**Secção de texto:**
.....

A cantiga de amor
O lirismo provençal foi certamente conhecido na Península Ibérica bastante cedo [...].
Poesia autóctone e poesia de imitação provençal são, pois, simultaneamente cultivadas nas cortes da Península e mutuamente se influenciam, ocorrendo frequentemente que a cantiga de amor galego-portuguesa apresente refrão e se aproxime da estrutura da poesia popular. No entanto, algo as distingue e as torna inconfundíveis: nas cantigas de amor é o homem que se dirige à amada ("senhor") a confessar os seus sentimentos; pelo contrário, nas cantigas de amigo, é uma rapariga que, enamorada e saudosa, recorda o amigo (namorado) ausente, tomando como confidente a mãe, as amigas e a Natureza. [...]
Mas os nossos poetas não se limitam a adaptar, por vezes, à estrutura típica da cantiga de amor, o ritmo e a vivacidade que caracterizam a cantiga de amigo; mesmo na cantiga de imitação provençal [...], a expressão do amor simplifica-se e o sentimento amoroso, não sendo um fingimento, humaniza-se e atinge um arrebatamento e um tom de sinceridade vivida [...].
De acordo com o nosso temperamento apaixonado e saudosista, a nossa cantiga de amor exprime a “coita” ou “cuita”, paixão infeliz, amor não correspondido que se torna obsessão, repetida em tom de queixa ou de súplica. Assim se cria uma monotonia expressiva, uma plangência que exprime o comprazimento na dor e que culmina com a aspiração a “morrer de amor”, um dos tópicos mais repetidos na cantiga de amor galego-portuguesa [...].
FERREIRA, Maria Ema Tarracha, 1998. “Introdução”, in Poesia e Prosa Medievais. 3.ª ed. Lisboa: Ulisseia (pp. 13-14) (1.ª ed.: 1981)
A cantiga de amor, afim quanto ao conteúdo da cantiga de amigo, pois ambas desenvolvem, o mais das vezes, o tema do amor não correspondido, distingue-se, no entanto, dela por uma mais acentuada aristocraticidade de tom e de forma. Geralmente estruturada como pedido de amor do poeta à dama ou como lamento pela indiferença e altiva distância dela, a cantiga de amor adota moldes poéticos e fórmulas lexicalizadas de ascendência provençal (por exemplo, a apóstrofe “mia senhor”, decalcada sobre o trovadoresco “midons”), mas dilui a sua intensidade expressiva, despersonalizando-os e estereotipando-os. [...]
O canto de amor, aqui, não se dirige a uma mulher real, exprimindo sentimentos reais que são a transposição amorosa dos sentimentos do vassalo pelo senhor feudal (admiração, devoção, fidelidade, desejo de ser admitido na sua intimidade), mas é dedicado a uma mulher abstrata (ou extremamente idealizada), objeto de “sentimentos” tópicos, rigidamente fixados em esquemas convencionais. Disto deriva quer a impressão de incorporeidade da dama na cantiga de amor galego-portuguesa, em contraste com a “carnalidade” concreta, mesmo se tenuemente velada, da dama provençal, quer a ausência de dimensões espaciais e temporais da primeira confrontada com a precisa localização da segunda num contexto histórico-ambiental o mais das vezes bem determinado.

.....

**Dados fornecidos:**
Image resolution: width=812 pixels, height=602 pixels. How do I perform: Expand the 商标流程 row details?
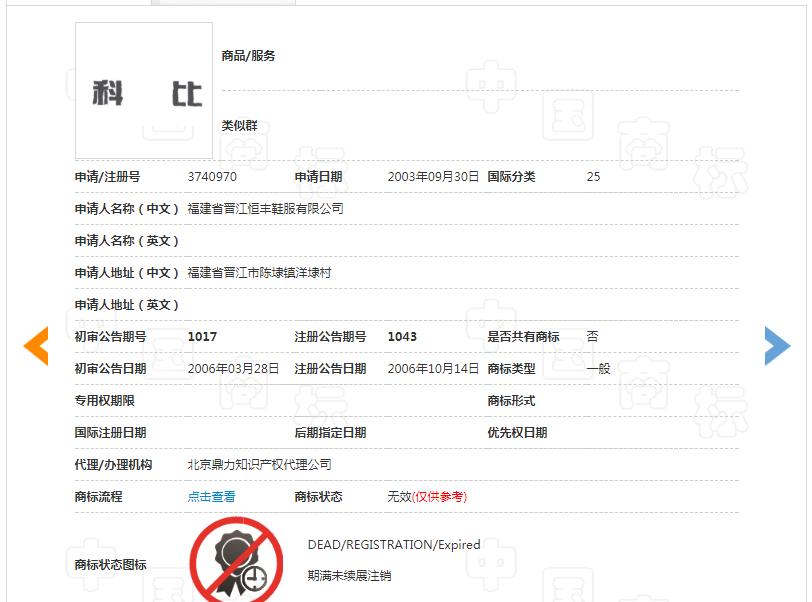[x=104, y=494]
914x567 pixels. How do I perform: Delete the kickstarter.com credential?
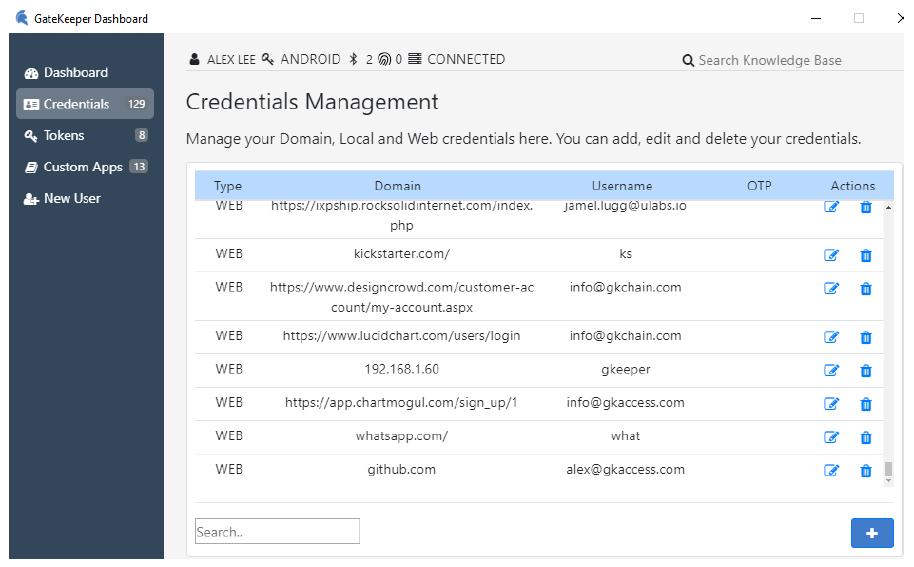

.....

**Tarefas a realizar:**
A. Enumere os sentimentos do vassalo pelo senhor feudal que o texto sobre a cantiga de amor indica entre parênteses.
B. Continue, por favor, o texto sobre a cantiga de amor a partir do ponto em que termina.

**Respostas dadas:**
A. Admiração, devoção, fidelidade e desejo de ser admitido na sua intimidade.

B.
LANCIANI, Giulia, 2000. “Cantiga de amor”. In Dicionário da Literatura Medieval Galega e Portuguesa. 2.ª ed. Lisboa: Caminho (pp. 136-137) (1.ª ed.: 199
A arte de amar dos trovadores
Ao contrário da cantiga de amigo, o cantar de amor não sugere ambientes, sejam físicos, determinados por referências ao mundo exterior, ou sociais, resultantes da presença de personagens interessadas no enredo amoroso; não se refere à mãe, ao santo da romaria, às ondas do mar ou às árvores em flor. [...]
Não há espaço à volta nos cantares de amor [...], mas só a voz que canta na solidão: uma súplica do apaixonado para que a “senhor” reconheça e premeie o seu “serviço”; ou um elogio abstrato da beleza dela; ou uma descrição dos tormentos do poeta dirigida à piedade ou “mesura” da “senhor”. O amor era concebido à maneira cavaleiresca, como um “serviço”. O cavaleiro “servia” a dama pelo tempo que fosse necessário para merecer o seu galardão. Consistia esse serviço em dedicar-lhe os pensamentos, os versos e os atos; em estar presente em certas ocasiões; em não se ausentar sem licença, etc. O servidor está para com a “senhor” como o vassalo para com o suserano [...].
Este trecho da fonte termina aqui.